In Chapters 4 and 5, methods were presented to model the relationship between a response and the associated factors (referred to as predictor variables in the context of regression) based on an observed data set. Such studies, where observed values of the response are used to establish an association between the response and the factors, are called observational studies. However, in the case of observational studies, it is difficult to establish a cause-and-effect relationship between the observed factors and the response. This is because a number of alternative justifications can be used to explain the observed change in the response values. For example, a regression model fitted to data on the population of cities and road accidents might show a positive regression relation. However, this relation does not imply that an increase in a city's population causes an increase in road accidents. It could be that a number of other factors such as road conditions, traffic control and the degree to which the residents of the city follow the traffic rules affect the number of road accidents in the city and the increase in the number of accidents seen in the study is caused by these factors. Since the observational study does not take the effect of these factors into account, the assumption that an increase a city's population will lead to an increase in road accidents is not a valid one. For example, the population of a city may increase but road accidents in the city may decrease because of better traffic control. To establish a cause-and-effect relationship, the study should be conducted in such a way that the effect of all other factors is excluded from the investigation.

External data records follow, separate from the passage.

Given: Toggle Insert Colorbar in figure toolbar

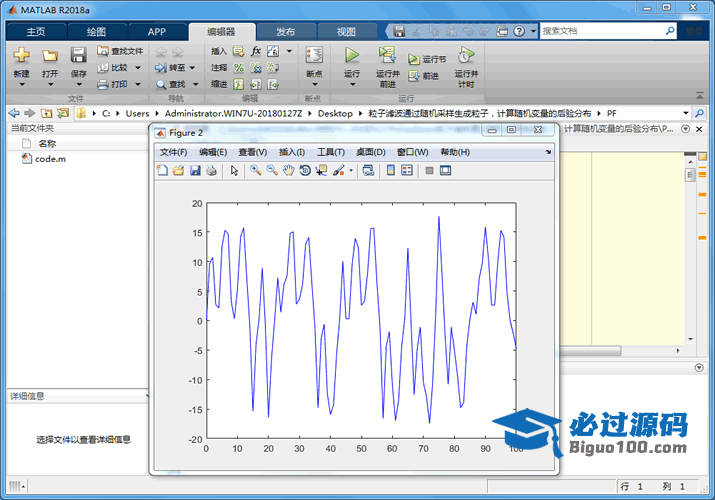Looking at the screenshot, I should coord(391,171).
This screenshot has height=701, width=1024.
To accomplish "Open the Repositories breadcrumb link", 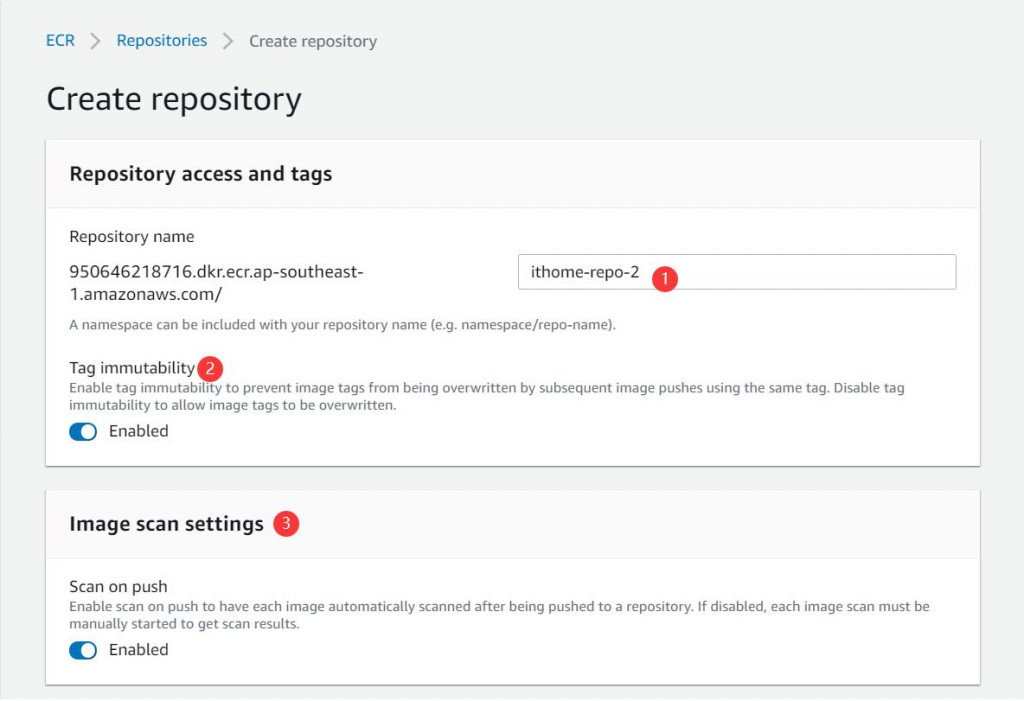I will tap(161, 41).
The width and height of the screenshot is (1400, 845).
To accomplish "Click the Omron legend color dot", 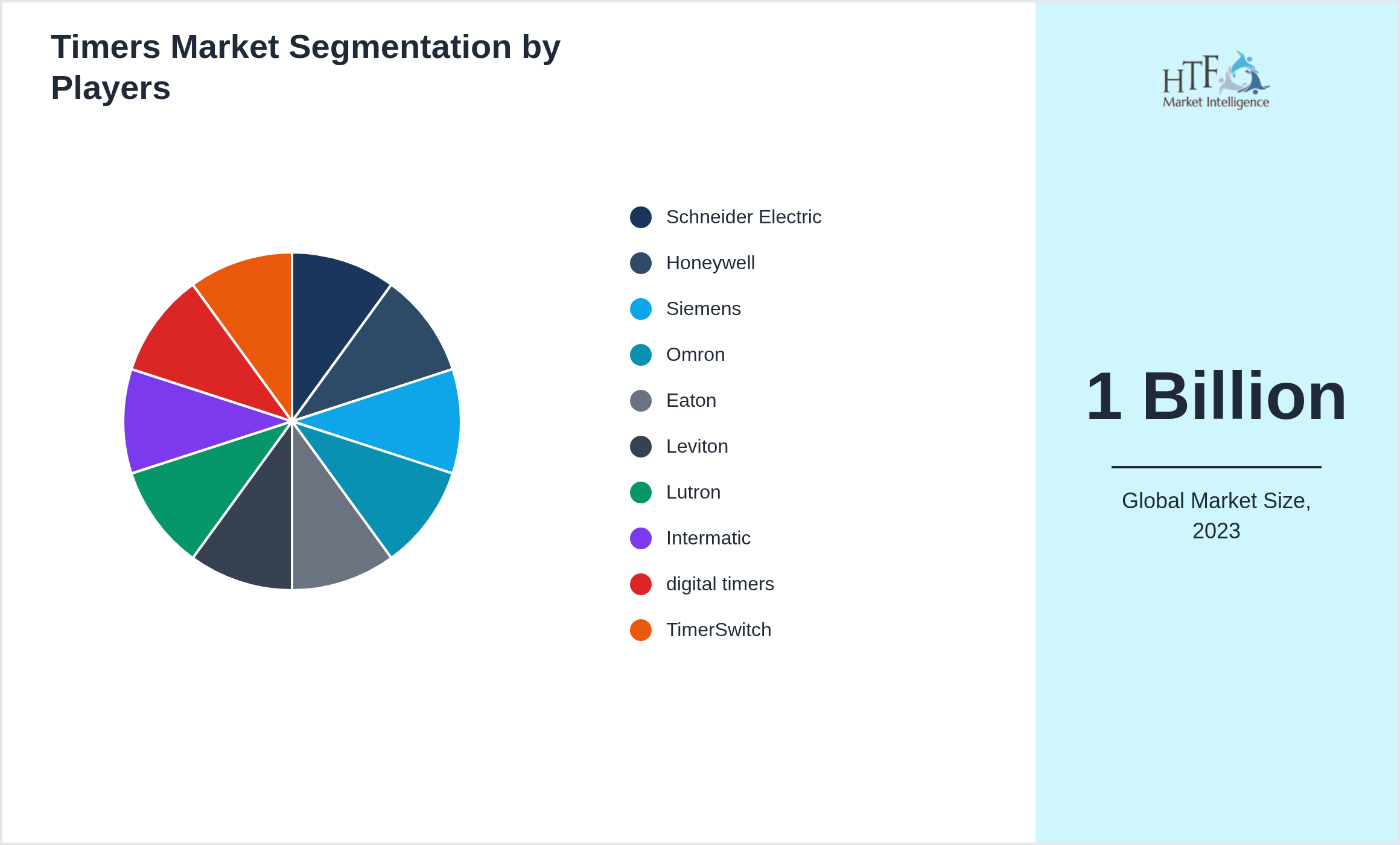I will 641,355.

The studies that enable the establishment of a cause-and-effect relationship are called experiments. In experiments the response is investigated by studying only the effect of the factor(s) of interest and excluding all other effects that may provide alternative justifications to the observed change in response. This is done in two ways. First, the levels of the factors to be investigated are carefully selected and then strictly controlled during the execution of the experiment. The aspect of selecting what factor levels should be investigated in the experiment is called the design of the experiment. The second distinguishing feature of experiments is that observations in an experiment are recorded in a random order. By doing this, it is hoped that the effect of all other factors not being investigated in the experiment will get cancelled out so that the change in the response is the result of only the investigated factors. Using these two techniques, experiments tend to ensure that alternative justifications to observed changes in the response are voided, thereby enabling the establishment of a cause-and-effect relationship between the response and the investigated factors.

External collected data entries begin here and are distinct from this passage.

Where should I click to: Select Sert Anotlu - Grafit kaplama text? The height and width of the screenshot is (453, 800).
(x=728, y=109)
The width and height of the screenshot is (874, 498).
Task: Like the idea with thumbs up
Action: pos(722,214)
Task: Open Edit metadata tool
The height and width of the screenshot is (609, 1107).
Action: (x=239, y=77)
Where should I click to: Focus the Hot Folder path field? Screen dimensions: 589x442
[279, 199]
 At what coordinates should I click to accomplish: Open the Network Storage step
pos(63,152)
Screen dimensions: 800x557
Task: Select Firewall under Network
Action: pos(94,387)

This section is divided into the following subsections:
The aspect of recording observations in an experiment in a random order is referred to as randomization. Specifically randomization is the process of assigning the various levels of the investigated factors to the experimental units in a random fashion. [Note] An experiment is said to be completely randomized if the probability of an experimental unit to be subjected to any level of a factor is equal for all the experimental units. The importance of randomization can be illustrated using an example. Consider an experiment where the effect of the speed of a lathe machine on the surface finish of a product is being investigated. In order to save time, the experimenter records surface finish values by running the lathe machine continuously and recording observations in the order of increasing speeds. The analysis of the experiment data shows that an increase in lathe speeds causes a decrease in the quality of surface finish. However the results of the experiment are disputed by the lathe operator who claims that he has been able to obtain better surface finish quality in the products by operating the lathe machine at higher speeds. It is later found that the faulty results were caused because of over heating of the tool used in the machine. Since the lathe was run continuously in the order of increased speeds the observations were recorded in the order of increased tool temperatures. This problem could have been avoided if the experimenter had randomized the experiment and taken reading at the various lathe speeds in a random fashion. This would require the experimenter to stop and restart the machine at every observation, thereby keeping the temperature of the tool within a reasonable range. Randomization would have ensured that the effect of heating of the machine tool is not included in the experiment.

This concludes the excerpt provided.